Previous: AppData, Up: List of Data Formats [Contents][Index]
Marking translatable strings in an XML file is done through a separate
"rule" file, making use of the Internationalization Tag Set standard
(ITS, http://www.w3.org/TR/its20/). The currently supported ITS
data categories are: ‘Translate’, ‘Localization Note’,
‘Elements Within Text’, and ‘Preserve Space’. In addition to
them, xgettext also recognizes the following extended data
categories:
This data category associates msgctxt to the extracted text. In
the global rule, the contextRule element contains the following:
selector attribute. It contains an absolute selector
that selects the nodes to which this rule applies.
contextPointer attribute that contains a relative
selector pointing to a node that holds the msgctxt value.
textPointer attribute that contains a relative
selector pointing to a node that holds the msgid value.

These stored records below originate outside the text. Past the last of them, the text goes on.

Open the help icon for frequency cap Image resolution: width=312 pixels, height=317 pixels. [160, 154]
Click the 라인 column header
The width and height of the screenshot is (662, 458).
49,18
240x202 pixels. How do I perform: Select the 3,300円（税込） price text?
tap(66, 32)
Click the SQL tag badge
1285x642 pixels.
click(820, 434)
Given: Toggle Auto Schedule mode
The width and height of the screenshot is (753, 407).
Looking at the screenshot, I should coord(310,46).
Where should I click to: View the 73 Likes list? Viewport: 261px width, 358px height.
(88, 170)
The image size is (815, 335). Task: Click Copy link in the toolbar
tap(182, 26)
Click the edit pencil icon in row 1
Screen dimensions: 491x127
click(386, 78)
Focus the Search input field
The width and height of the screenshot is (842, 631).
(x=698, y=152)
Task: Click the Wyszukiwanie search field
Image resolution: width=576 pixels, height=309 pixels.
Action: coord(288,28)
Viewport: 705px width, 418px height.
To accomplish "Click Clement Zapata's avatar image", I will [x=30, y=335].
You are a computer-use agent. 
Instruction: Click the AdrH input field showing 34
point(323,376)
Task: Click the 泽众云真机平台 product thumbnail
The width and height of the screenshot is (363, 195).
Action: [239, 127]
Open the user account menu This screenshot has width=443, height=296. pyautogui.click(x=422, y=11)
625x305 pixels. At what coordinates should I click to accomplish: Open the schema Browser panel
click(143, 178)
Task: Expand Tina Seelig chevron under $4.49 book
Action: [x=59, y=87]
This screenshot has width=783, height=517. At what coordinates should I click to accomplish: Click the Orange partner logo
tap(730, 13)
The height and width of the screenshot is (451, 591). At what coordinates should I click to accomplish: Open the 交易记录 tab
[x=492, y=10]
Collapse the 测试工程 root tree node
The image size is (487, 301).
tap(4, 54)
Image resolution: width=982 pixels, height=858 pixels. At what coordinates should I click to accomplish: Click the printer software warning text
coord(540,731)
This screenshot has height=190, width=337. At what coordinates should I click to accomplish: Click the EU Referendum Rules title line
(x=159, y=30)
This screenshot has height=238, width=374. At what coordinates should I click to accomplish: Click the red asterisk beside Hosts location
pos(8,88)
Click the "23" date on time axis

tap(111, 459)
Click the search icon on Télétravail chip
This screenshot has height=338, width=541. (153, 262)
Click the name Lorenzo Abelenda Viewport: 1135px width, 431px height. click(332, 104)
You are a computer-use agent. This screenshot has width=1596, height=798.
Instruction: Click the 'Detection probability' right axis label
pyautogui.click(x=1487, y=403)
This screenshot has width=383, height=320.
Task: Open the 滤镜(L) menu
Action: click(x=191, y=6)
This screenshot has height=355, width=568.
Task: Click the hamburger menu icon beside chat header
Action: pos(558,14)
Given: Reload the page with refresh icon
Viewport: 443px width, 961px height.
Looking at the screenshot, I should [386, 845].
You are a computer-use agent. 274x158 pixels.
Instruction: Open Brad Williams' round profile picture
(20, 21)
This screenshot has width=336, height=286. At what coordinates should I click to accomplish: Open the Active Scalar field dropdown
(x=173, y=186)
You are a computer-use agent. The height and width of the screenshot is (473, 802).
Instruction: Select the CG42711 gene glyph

This data category indicates whether the special XML characters
(<, >, &, ") are escaped with entity
reference. In the global rule, the escapeRule element contains
the following:
selector attribute. It contains an absolute selector
that selects the nodes to which this rule applies.
escape attribute with the value yes or no.
This data category extends the standard ‘Preserve Space’ data
category with the additional value ‘trim’. The value means to
remove the leading and trailing whitespaces of the content, but not to
normalize whitespaces in the middle. In the global rule, the
preserveSpaceRule element contains the following:
selector attribute. It contains an absolute selector
that selects the nodes to which this rule applies.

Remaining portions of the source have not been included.